Every line from the one holding "로그인 (276, 6)" to the end of the entries should be repeated exactly, with the pictures left out.

[Data for processing]:
—————

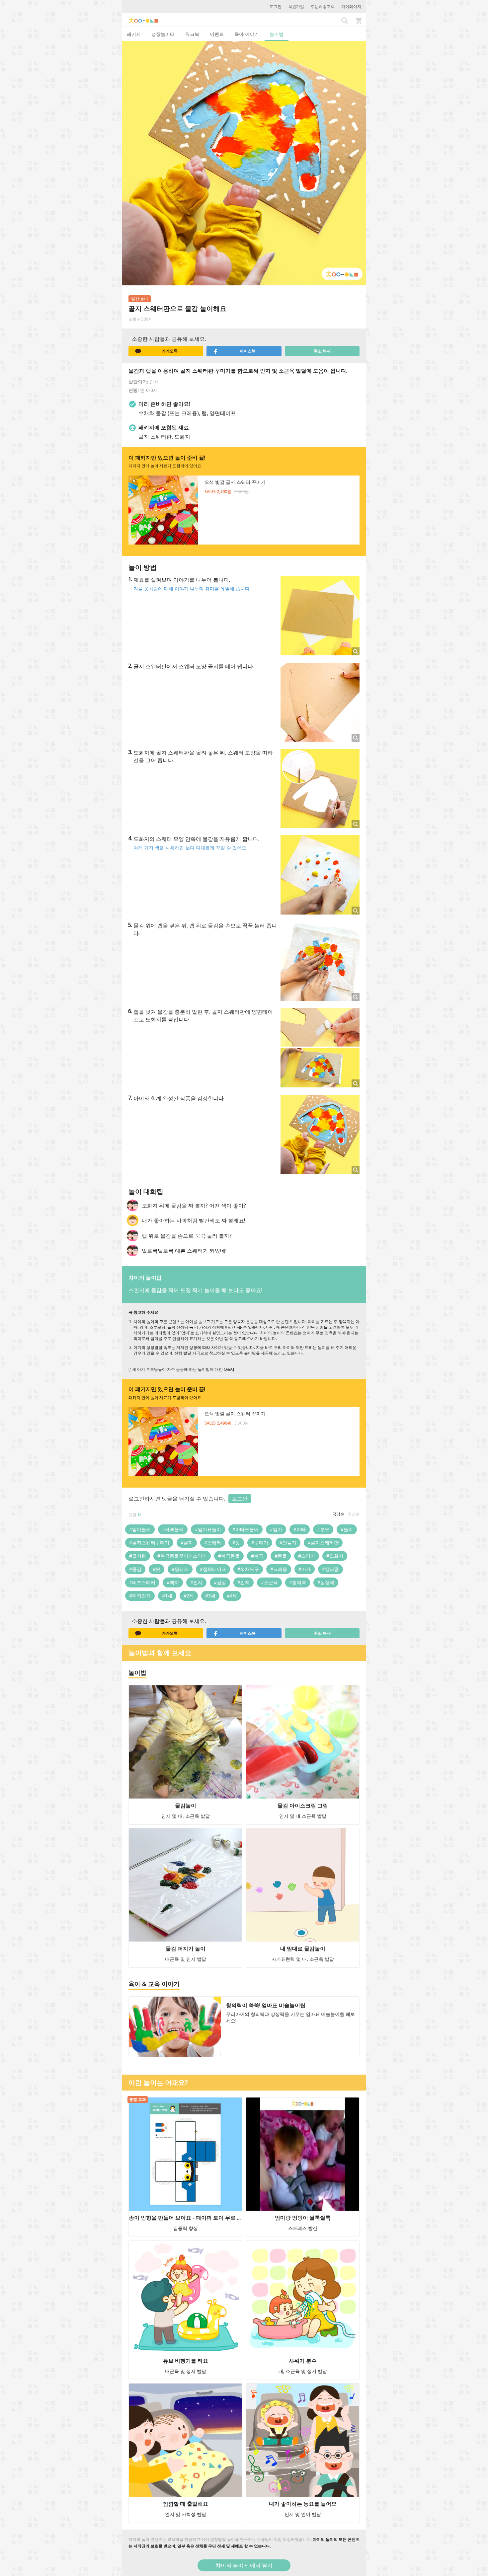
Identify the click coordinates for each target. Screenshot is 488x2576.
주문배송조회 (323, 6)
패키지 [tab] (134, 34)
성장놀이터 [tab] (163, 34)
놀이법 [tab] (277, 34)
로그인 (276, 6)
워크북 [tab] (192, 34)
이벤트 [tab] (217, 34)
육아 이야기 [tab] (246, 34)
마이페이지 (351, 6)
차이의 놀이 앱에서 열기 (244, 2565)
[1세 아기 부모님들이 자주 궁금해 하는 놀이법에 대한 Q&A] (181, 1369)
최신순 (354, 1514)
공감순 (338, 1514)
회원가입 (296, 6)
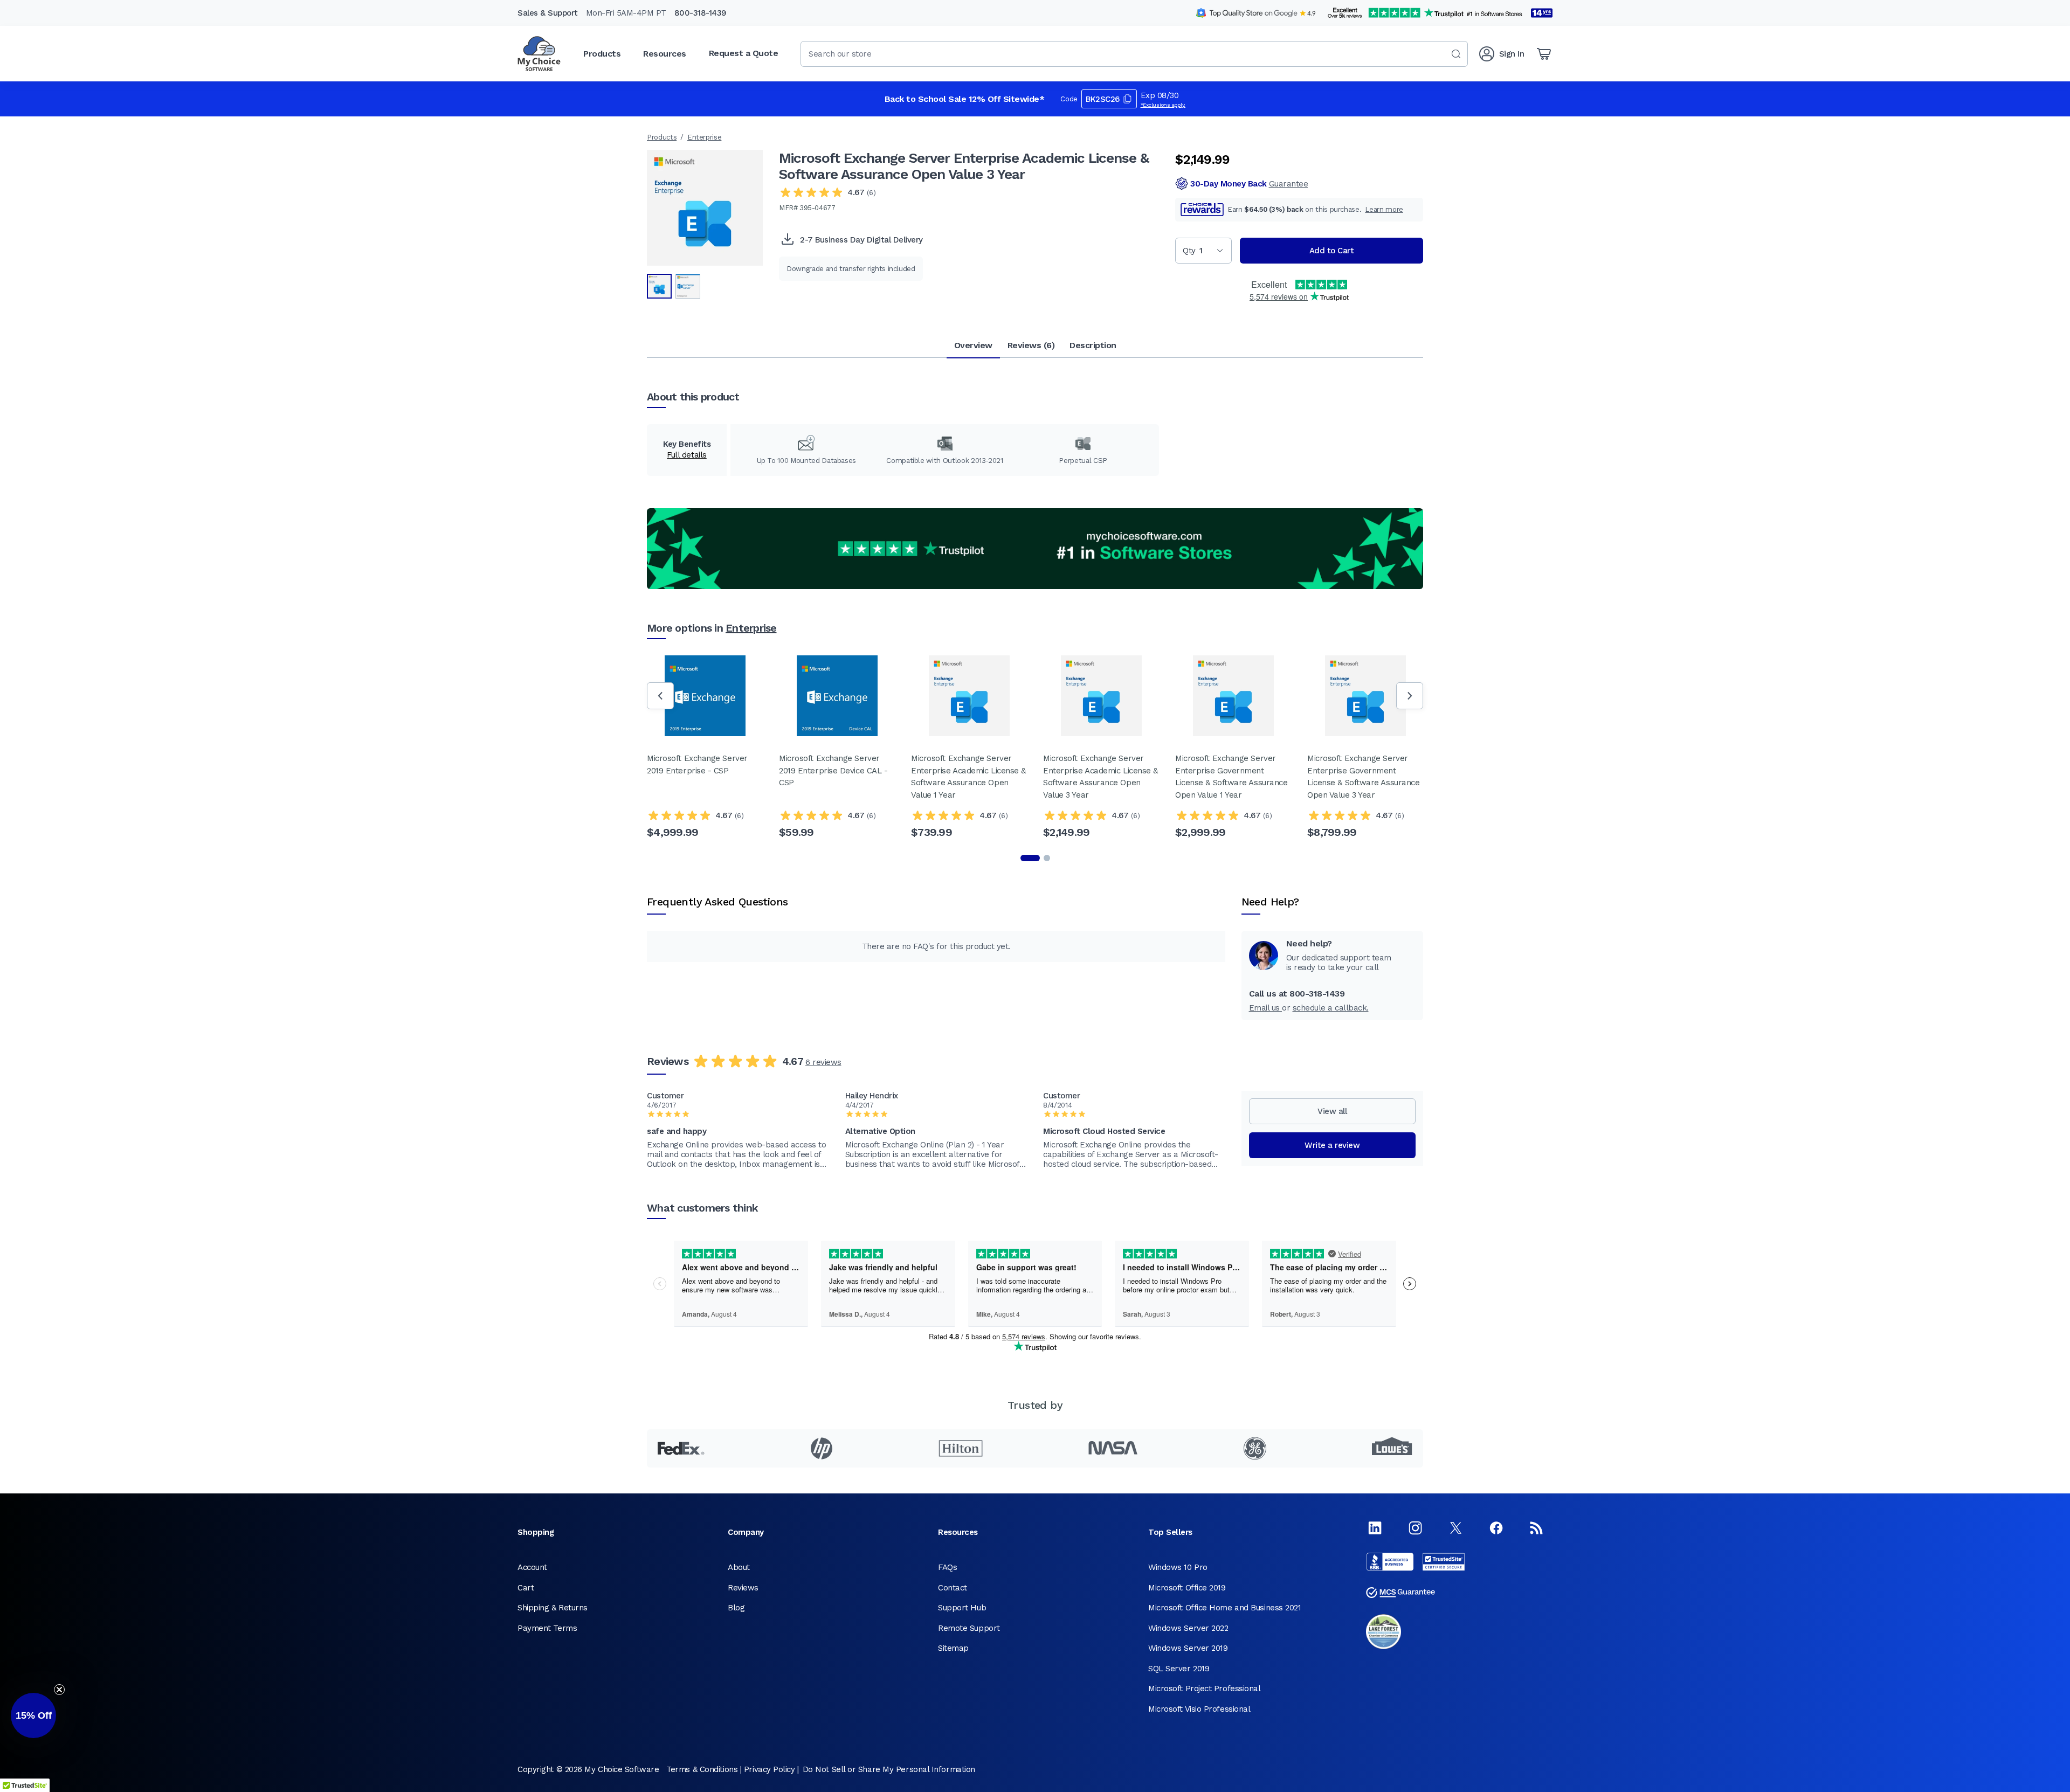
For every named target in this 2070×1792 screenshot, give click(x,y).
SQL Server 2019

—————

[Response for this exercise]:
로그인 (276, 6)
워크북 [tab] (192, 34)
이벤트 [tab] (217, 34)
육아 이야기 [tab] (246, 34)
마이페이지 (351, 6)
차이의 놀이 앱에서 열기 (244, 2565)
[1세 아기 부모님들이 자주 궁금해 하는 놀이법에 대한 Q&A] (181, 1369)
최신순 (354, 1514)
공감순 (338, 1514)
회원가입 (296, 6)
For every named target in this 2070×1792 screenshot, give click(x,y).
SQL Server 2019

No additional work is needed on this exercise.